(Bloomberg) -- US regulators warned health-care providers about a cybersecurity risk with some Illumina Inc. DNA-sequencing machines that could compromise patient data.
Several of Illumina’s next-generation machines have a software vulnerability that could allow an unauthorized user to take control of the system remotely and alter settings or data, the Food and Drug Administration said in a letter Thursday. While there have been no reports of this happening, it’s possible that a hacker could alter a patient’s clinical diagnosis or gain access to sensitive genetic information.
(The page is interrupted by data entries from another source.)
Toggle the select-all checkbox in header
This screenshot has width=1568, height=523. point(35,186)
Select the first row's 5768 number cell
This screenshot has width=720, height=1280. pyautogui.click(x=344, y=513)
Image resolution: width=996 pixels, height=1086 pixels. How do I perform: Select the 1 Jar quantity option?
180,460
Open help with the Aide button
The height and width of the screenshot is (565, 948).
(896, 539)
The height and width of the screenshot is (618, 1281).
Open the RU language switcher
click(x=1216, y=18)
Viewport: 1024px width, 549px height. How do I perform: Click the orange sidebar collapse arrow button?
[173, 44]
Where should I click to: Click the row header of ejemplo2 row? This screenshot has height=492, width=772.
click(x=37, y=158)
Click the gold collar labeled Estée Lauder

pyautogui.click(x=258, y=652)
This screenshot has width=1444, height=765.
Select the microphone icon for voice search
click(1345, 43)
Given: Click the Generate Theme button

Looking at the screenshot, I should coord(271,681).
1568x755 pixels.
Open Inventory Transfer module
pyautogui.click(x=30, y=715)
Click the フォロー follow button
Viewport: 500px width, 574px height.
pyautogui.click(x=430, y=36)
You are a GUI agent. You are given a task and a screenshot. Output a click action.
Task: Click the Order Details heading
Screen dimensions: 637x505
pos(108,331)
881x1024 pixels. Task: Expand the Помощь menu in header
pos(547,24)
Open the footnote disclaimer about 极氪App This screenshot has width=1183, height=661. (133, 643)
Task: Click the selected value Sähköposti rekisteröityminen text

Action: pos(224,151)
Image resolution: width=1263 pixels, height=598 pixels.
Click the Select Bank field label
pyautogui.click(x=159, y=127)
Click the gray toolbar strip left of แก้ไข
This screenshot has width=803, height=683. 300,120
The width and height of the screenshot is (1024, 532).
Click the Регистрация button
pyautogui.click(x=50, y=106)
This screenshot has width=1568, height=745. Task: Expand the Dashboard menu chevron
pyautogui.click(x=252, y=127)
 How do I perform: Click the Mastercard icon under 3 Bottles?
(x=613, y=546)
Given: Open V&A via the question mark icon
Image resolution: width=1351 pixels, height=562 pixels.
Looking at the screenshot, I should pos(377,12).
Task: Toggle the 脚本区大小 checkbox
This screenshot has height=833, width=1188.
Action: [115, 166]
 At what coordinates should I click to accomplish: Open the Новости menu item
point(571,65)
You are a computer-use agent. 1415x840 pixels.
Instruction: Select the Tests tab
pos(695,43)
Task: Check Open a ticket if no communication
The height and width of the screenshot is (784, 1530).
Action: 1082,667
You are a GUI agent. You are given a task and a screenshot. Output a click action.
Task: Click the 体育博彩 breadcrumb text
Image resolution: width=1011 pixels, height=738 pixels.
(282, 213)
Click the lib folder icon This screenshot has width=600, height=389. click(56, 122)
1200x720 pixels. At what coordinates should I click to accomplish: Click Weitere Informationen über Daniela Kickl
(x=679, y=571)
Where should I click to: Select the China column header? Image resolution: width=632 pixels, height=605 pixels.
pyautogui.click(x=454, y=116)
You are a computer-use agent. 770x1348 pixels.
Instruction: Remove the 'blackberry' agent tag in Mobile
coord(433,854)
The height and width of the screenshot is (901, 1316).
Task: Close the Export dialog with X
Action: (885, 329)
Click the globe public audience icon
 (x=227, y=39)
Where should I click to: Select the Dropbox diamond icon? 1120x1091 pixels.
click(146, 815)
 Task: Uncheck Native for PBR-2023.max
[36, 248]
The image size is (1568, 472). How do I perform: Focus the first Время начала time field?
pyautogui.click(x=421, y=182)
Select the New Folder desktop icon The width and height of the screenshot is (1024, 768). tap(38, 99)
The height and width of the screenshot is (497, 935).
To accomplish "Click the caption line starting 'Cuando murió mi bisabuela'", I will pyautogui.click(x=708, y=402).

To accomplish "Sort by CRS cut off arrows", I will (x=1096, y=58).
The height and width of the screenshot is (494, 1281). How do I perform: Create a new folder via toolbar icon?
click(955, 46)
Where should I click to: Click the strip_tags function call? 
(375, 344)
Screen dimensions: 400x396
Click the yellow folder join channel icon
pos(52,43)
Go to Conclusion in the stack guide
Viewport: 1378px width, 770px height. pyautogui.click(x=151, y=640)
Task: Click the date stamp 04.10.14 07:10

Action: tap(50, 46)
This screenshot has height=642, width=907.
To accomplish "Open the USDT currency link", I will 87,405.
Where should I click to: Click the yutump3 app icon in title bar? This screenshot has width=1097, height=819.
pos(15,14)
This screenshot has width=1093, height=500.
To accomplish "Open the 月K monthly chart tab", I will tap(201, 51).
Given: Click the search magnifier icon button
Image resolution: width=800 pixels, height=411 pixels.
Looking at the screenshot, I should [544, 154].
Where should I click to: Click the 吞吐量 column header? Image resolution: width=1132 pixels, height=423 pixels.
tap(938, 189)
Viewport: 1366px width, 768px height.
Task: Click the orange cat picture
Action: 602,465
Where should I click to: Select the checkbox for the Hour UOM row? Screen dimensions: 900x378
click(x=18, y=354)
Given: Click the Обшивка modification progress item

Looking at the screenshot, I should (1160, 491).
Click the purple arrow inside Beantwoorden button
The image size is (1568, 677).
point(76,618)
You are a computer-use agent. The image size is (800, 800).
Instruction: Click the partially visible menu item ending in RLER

Illumina has a near monopoly on the genetic-sequencing market and its machines are used for both research and in medical practice. The company said it has developed a software patch for the vulnerability and is working on a permanent fix.
“Illumina takes data privacy and cybersecurity very seriously and prioritizes instrument security and the protection of genomic and personal data,” a company spokesperson said.
Genetic data is especially sensitive. DNA contains a vast treasure trove of personal information about health, relationships, personality and family history. As genetic testing has grown in popularity in both a medical and consumer context, so too have calls for this information to be rigorously protected.
At least two other genetic testing companies -- Veritas Genetics and MyHeritage -- have experienced data breaches. In both cases the companies said it did not appear genetic data itself was accessed.